Either or both of these last two books should lead students into the occupation of coal mining, the history of labor unions and, of course, the work of Mother Jones and, by extension, to that of John L. Lewis.
Two picture books that may help to flesh out the picture of coal mining life are Judith Hendershot and Thomas B. Allen's In Coal Country ( Knopf, 1987 ISBN 0 394 88190 7) and Michelle Dionetti and Anita Riggio's Coal Mine Peaches (Orchard, 1991 ISBN 0 531 05948 0).
Carolyn Reeder has used a different occupation as the basis of her novel Moonshiner's Son (Macmillan, 1993 ISBN 0 02 775805 2). Set in Virginia's Blue Ridge Mountains in the days of Prohibition, the story takes us to the lives of Tom Higgins and his father who has perfected the art of moonshining and considers it a time-honored profession. Mr. Higgins is a man with a deep sense of justice and honor. Their existence is directly threatened by the equally earnest actions of the new preacher's daughter, Amy, who is convinced that their moonshining is not only illegal, it's immoral. Violence ensues and injustice reigns for a while in this novel in which there are few blacks and whites but many greys.
We mustn't let the students get the impression that everybody in Appalachia is a coal miner or moonshiner, however. Lois Lowry's Rabble Starkey (Dell, 1987 ISBN 0 440 40056 2) is set in the fictional town of Highriver, West Virginia and Mr. Bigelow, one of the main characters is a real estate salesman. It's the personalities rather than the area that dominate this novel.

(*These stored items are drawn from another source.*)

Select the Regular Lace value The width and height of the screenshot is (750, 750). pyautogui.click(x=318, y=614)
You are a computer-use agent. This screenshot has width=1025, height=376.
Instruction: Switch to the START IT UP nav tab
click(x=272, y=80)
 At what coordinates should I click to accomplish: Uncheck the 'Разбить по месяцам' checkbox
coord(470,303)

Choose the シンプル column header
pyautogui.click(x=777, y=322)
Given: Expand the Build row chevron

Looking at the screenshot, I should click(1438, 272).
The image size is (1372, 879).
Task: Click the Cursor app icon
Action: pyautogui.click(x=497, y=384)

Rabble is a wonderful and beautifully defined character as are most of the others in this sensitive book about love and mental illness and what makes a family a family.

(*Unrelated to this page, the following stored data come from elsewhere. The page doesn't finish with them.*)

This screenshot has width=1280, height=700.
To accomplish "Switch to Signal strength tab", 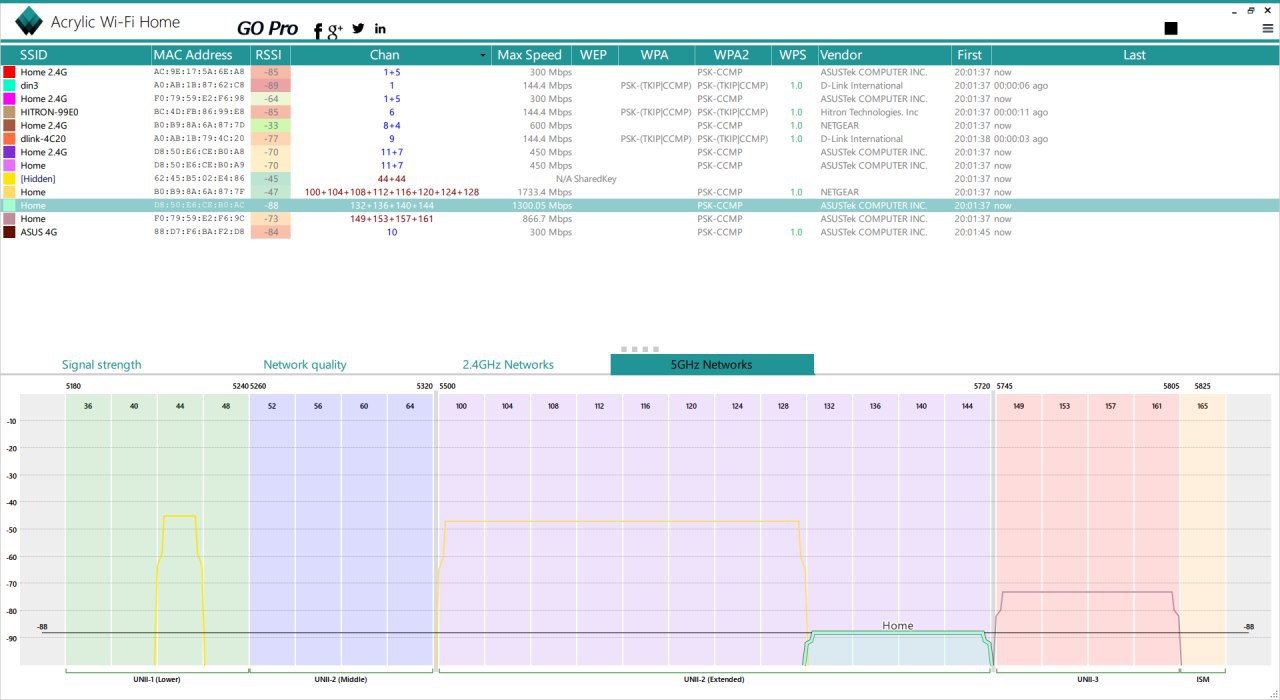I will (101, 365).
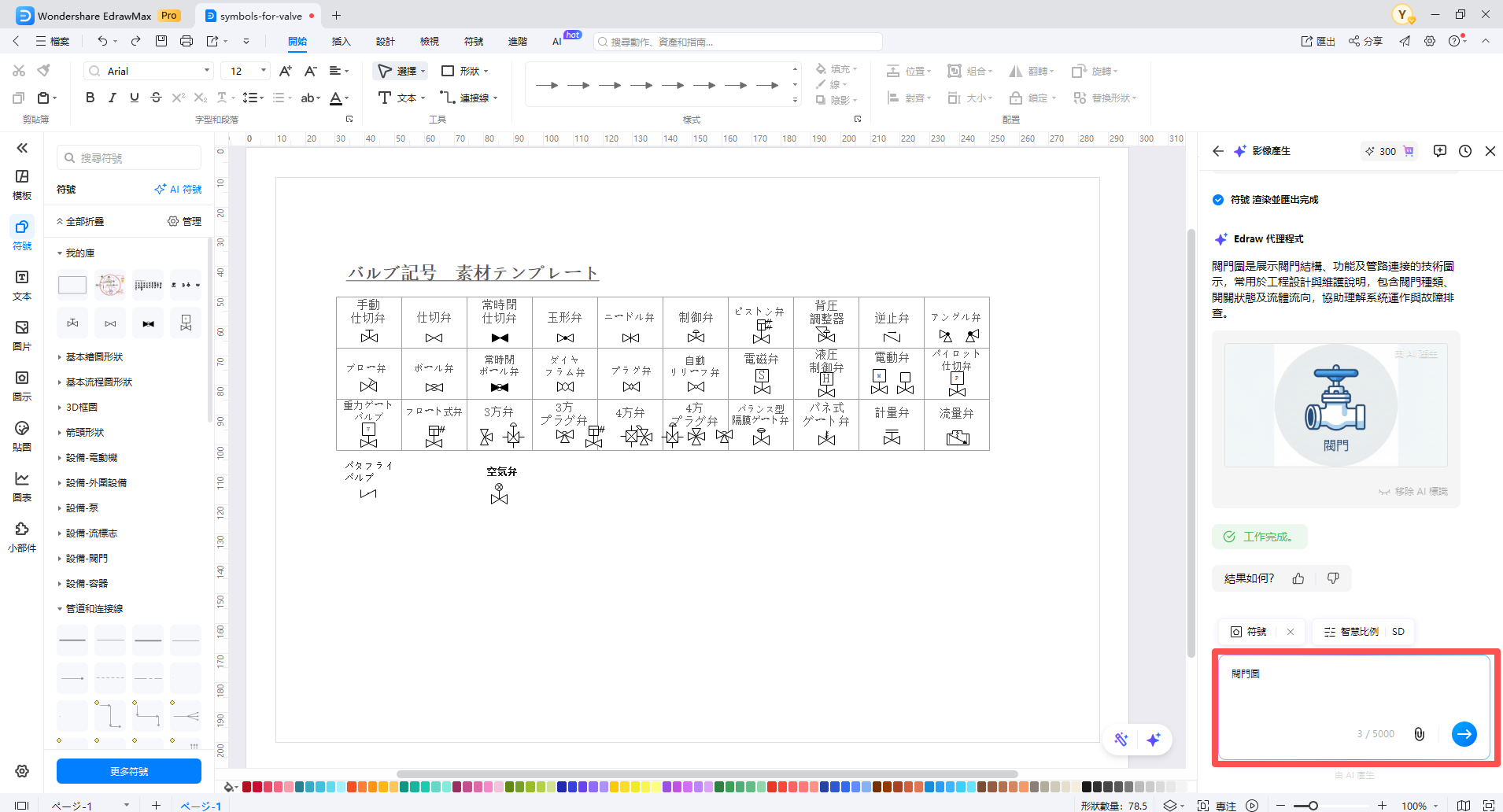Open the 設計 ribbon tab
The image size is (1503, 812).
[x=385, y=42]
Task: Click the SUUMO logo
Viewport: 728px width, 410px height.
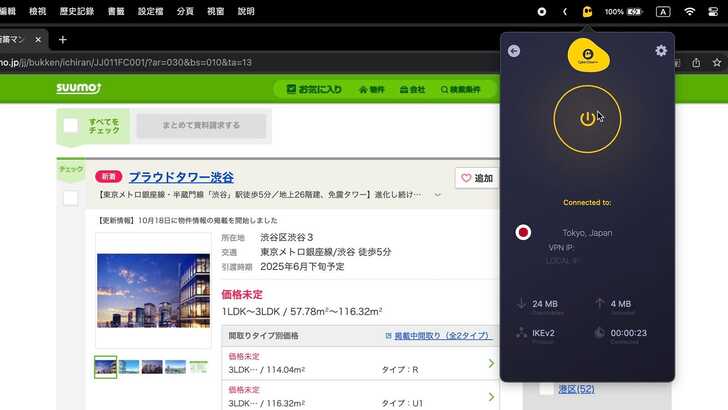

Littlejim in Gloria Houston's book by that name, illustrated by Thomas B. Allen (Philomel, 1990 ISBN 0-399-2220-0) is trying to find out what it is to be a man and he's having a tough time of it. Although the time is World War I and there are references to it, it is not the focus of this brief novel. Littlejim's father and uncle have a lumber business which is thriving due to the war effort, but otherwise the Appalachian setting is peaceful. The drama concerns the attempts, often futile, of scholarly, talented Littlejim to earn his father's respect and love and his father is a man who is insensitive and often brutal.
Katherine Paterson has turned her sure writer's hand to Appalachia in her book Come Sing, Jimmy Jo (Dutton, 1985 0 525 67267 6). Jimmy Jo Johnson's family are country singers. As the story begins Jimmy Jo has been left behind with his grandmother in the mountains, being considered too young for the group. His grandmother was once part of the group but is now considered too old for the road. It is she who encourages Jimmy Jo to sing and, when he finally gets his chance, he outshines his father and mother and becomes the focal point of the group and the cause for their rise to "big time."

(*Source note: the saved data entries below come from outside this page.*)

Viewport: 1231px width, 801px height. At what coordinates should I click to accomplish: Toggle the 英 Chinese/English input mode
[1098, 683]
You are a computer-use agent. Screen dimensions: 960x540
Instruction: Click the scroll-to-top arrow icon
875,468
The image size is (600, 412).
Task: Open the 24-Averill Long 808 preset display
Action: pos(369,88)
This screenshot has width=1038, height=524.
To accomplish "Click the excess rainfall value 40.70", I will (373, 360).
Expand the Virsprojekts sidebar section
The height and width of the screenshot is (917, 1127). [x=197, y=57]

It's an easy step from that book to the subject of country music and to the folk music of the Appalachian Mountains.
Barry Moser used a traditional English Ballad for inspiration for Polly Vaughn (Little, 1992 ISBN 0-316-58541-6). He transplanted the ballad to Appalachia where he tells the story of the children of feuding families who fell in love and that led to tragedy. The illustrations are exquisite and, not only help to tell the story but give lots of information about the characters and their personalities.
We haven't even talked about all the folk songs we could sing from the area or the folk instruments we could make. And then there's the crafts. Look what you could do with quilting! There are so many good books on that subject that we could devote a whole column to those alone. Have fun in Appalachia!